Jessica Bouzas llega a Wimbledon 2026 con la conciencia clara de que ya no es una promesa. La española de 24 años, tras eliminar a la campeona Vondrousova en 2024 y alcanzar octavos en 2025, afronta ahora la exigencia de consolidar resultados en un circuito que la conoce mejor.

En la entrevista, Bouzas admite que defender puntos en torneos importantes genera una presión distinta. “El segundo año siempre es más complicado porque las rivales ya saben cómo juegas”, señala. Esta temporada ha acumulado partidos previos en hierba y llega con sensaciones positivas, aunque reconoce frustración por no encontrar aún el rendimiento esperado.
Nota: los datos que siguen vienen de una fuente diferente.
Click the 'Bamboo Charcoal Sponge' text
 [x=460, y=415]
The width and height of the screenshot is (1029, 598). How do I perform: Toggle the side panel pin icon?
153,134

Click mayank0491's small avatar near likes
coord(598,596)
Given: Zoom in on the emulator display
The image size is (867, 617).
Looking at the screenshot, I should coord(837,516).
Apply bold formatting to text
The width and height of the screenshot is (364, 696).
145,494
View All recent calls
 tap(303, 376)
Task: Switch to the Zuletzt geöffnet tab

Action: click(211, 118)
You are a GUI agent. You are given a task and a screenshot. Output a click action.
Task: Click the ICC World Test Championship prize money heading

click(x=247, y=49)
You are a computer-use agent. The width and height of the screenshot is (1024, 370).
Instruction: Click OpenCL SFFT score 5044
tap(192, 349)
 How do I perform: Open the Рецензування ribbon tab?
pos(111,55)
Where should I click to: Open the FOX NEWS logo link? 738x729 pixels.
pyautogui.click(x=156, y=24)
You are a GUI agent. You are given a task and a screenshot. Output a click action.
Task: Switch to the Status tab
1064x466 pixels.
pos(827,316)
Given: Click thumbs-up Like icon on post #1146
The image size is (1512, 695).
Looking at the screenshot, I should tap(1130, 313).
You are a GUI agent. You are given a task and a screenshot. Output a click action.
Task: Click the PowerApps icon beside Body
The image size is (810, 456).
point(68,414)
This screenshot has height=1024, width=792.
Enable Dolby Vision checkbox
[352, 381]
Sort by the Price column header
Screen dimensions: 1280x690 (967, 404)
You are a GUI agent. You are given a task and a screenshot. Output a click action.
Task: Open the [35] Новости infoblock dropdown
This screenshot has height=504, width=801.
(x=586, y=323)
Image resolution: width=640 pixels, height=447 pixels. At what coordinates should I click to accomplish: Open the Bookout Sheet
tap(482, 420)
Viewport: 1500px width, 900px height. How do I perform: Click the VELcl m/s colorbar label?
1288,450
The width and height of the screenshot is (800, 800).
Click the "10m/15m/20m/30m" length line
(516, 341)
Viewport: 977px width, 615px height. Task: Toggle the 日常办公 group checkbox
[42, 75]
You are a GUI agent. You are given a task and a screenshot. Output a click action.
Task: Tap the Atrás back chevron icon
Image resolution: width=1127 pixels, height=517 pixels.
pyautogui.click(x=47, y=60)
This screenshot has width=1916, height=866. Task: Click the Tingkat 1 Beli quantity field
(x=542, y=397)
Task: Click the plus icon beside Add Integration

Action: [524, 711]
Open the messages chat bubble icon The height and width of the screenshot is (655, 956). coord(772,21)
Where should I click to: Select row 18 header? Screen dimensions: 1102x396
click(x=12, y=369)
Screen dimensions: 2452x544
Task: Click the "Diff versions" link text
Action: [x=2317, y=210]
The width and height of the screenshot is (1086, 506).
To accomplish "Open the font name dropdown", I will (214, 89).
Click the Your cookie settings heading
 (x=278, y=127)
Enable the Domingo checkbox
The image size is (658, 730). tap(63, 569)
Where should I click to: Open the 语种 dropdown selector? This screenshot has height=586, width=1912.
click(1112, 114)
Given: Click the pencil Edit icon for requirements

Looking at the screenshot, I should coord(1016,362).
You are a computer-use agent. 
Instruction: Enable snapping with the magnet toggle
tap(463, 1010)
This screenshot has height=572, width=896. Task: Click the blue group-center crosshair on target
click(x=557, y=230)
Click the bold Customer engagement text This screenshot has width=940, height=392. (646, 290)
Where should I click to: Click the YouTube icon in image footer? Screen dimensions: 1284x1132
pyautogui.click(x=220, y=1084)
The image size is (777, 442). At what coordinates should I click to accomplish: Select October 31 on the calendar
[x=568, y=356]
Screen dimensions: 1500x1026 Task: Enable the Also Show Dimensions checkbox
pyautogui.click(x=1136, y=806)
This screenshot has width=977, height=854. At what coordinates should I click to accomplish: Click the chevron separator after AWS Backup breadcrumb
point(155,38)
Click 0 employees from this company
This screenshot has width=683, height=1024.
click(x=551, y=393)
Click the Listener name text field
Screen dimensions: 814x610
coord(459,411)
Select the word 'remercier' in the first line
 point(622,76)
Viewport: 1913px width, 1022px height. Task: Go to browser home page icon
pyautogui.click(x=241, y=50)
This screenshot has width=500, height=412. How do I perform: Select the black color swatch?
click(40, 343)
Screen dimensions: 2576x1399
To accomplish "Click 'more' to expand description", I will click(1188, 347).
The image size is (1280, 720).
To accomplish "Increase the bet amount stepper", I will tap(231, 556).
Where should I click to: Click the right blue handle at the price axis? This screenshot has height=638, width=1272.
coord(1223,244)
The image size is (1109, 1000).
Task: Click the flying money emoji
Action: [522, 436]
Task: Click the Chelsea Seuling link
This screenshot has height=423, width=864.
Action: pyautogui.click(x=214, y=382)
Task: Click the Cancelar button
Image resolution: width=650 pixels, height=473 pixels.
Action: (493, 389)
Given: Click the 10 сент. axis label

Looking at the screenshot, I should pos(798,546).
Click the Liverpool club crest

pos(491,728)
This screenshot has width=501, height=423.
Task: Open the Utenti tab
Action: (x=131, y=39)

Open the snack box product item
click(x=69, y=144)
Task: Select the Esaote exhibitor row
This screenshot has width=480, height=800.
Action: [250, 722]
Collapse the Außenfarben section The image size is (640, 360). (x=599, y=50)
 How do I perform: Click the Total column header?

Normalización y soledad del tenis
Bouzas distingue entre la ilusión que Wimbledon sigue generando y la normalización del circuito. Busca resultados ambiciosos sin perder el valor del Grand Slam, pero gestiona la frustración de forma solitaria. El tenis, explica, no permite el apoyo constante de un compañero, por lo que recurre a su pareja y familia para el sostén personal más que técnico.
El tenis femenino español
Sobre la salud del tenis español femenino, Bouzas señala que solo tres jugadoras están en el top 100 y que el país está “malacostumbrado” por décadas de figuras destacadas. Considera que la ausencia de lesiones en jugadoras como Badosa y Bucsa, junto con el apoyo de Carla Suárez, puede revertir la situación, aunque advierte que alcanzar el nivel anterior exige tiempo y factores múltiples.
Su mejor ranking (40-42) marca el paso definitivo: ya no hay margen para ser solo promesa. Bouzas asume esa responsabilidad sin la visibilidad extrema que afecta a otras jugadoras, pero reconoce que pesa. El foco ahora está en el día a día y en aprovechar el medio año restante para recuperar consistencia.